_Brief:_ Report only how many lines in the material contain "Open".

....

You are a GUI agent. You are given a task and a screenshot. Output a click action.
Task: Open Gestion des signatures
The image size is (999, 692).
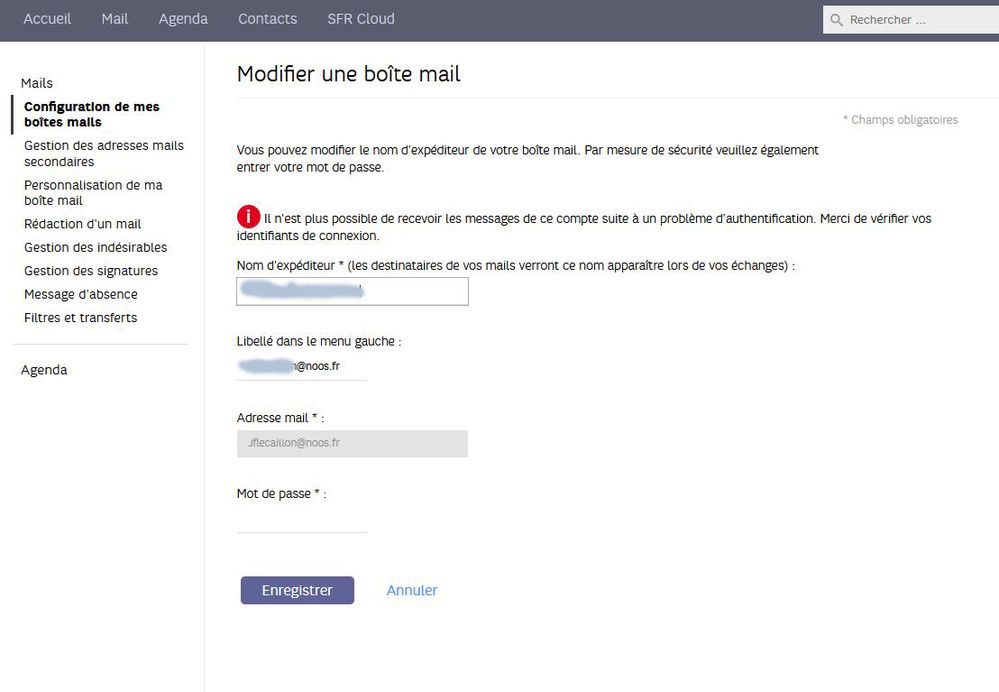[x=91, y=270]
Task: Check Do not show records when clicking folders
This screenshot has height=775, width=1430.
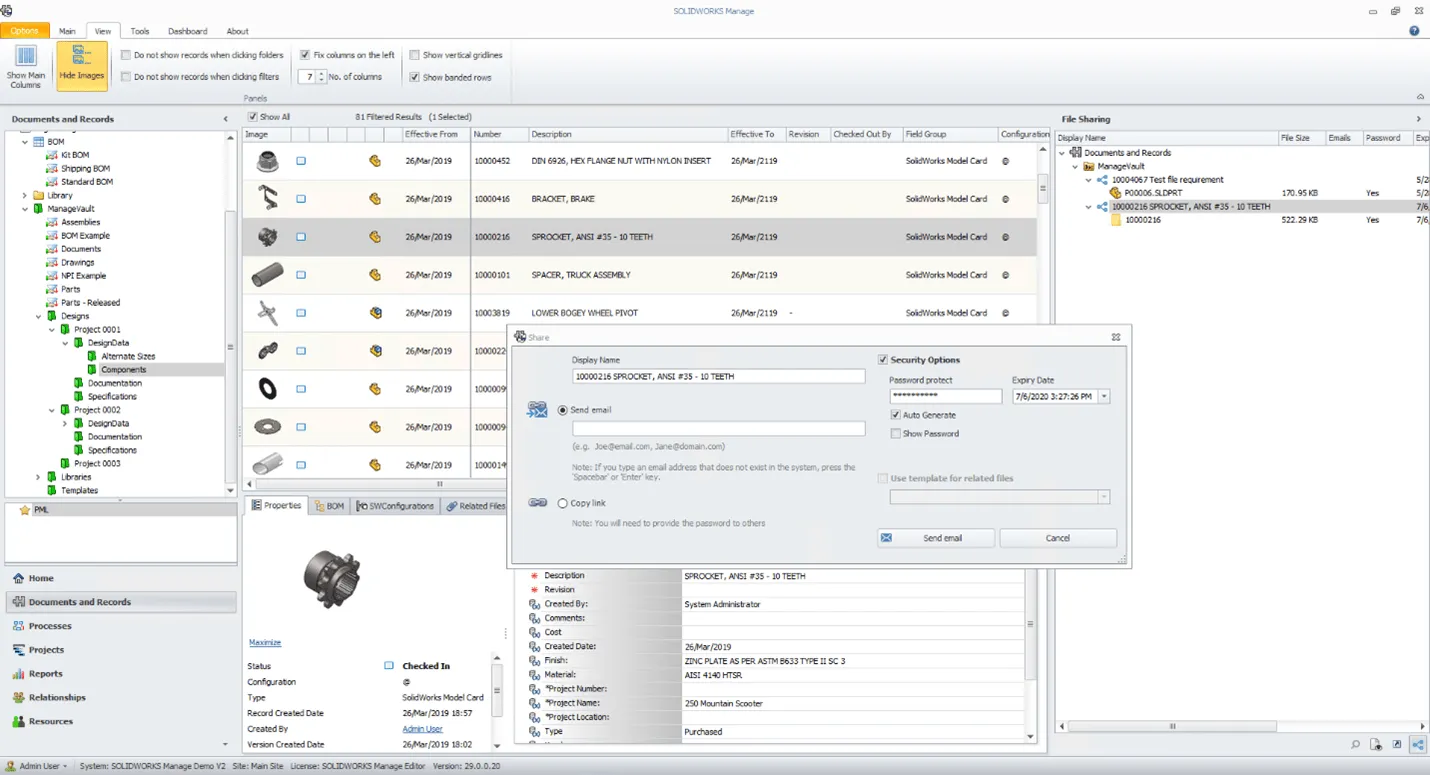Action: (125, 55)
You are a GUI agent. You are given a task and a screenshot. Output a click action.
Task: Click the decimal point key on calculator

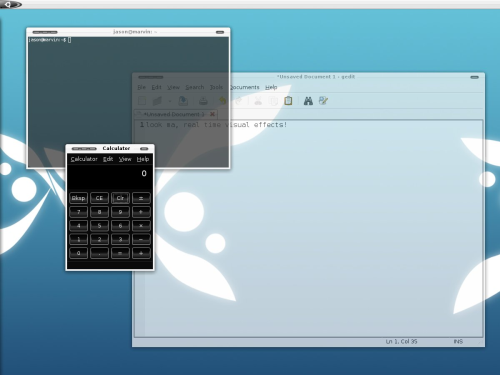[x=99, y=253]
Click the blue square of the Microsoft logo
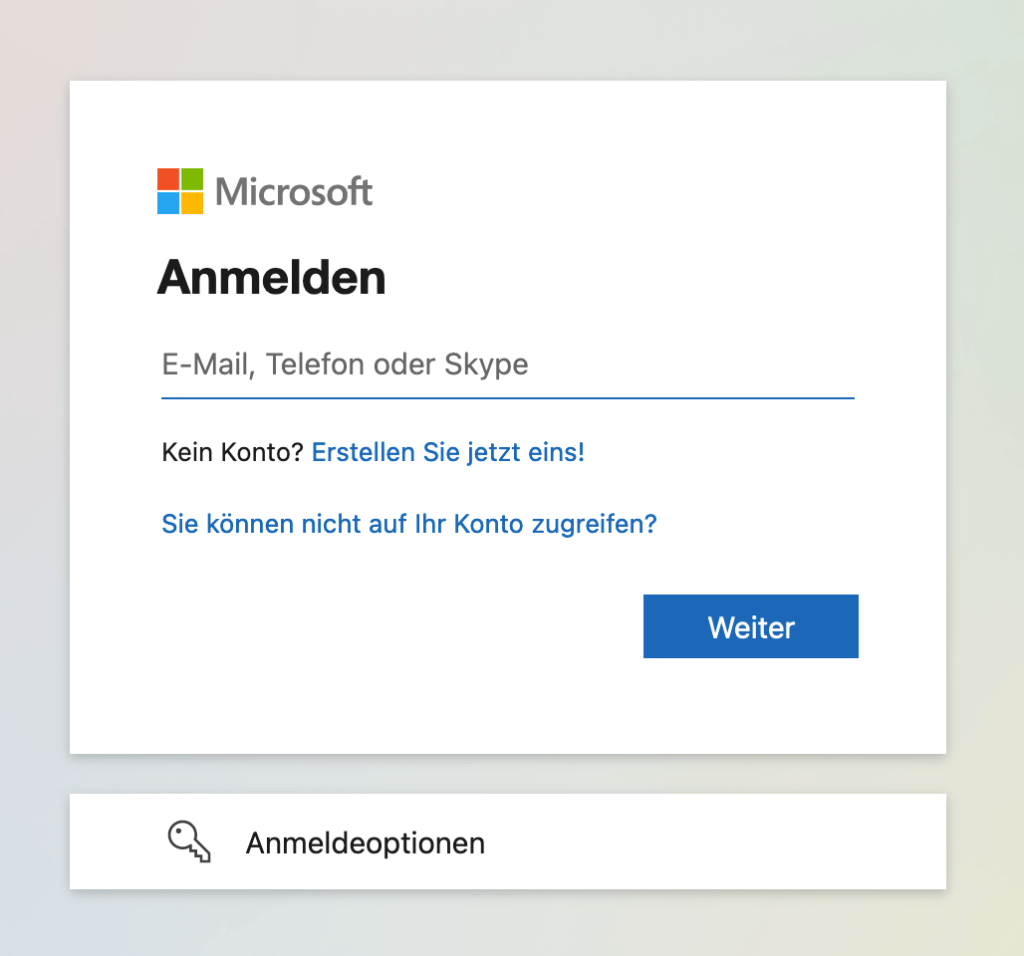Image resolution: width=1024 pixels, height=956 pixels. (x=168, y=203)
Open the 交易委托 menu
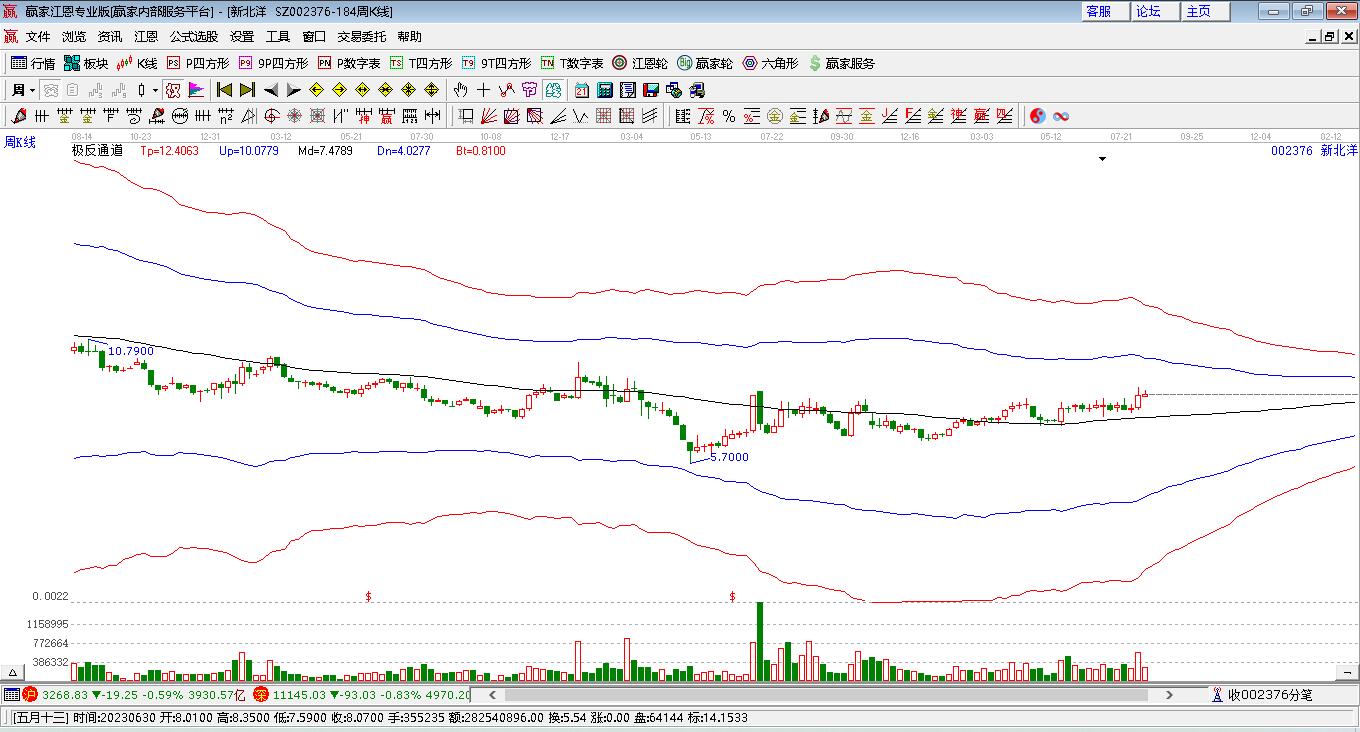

....

_Task answer:_ 2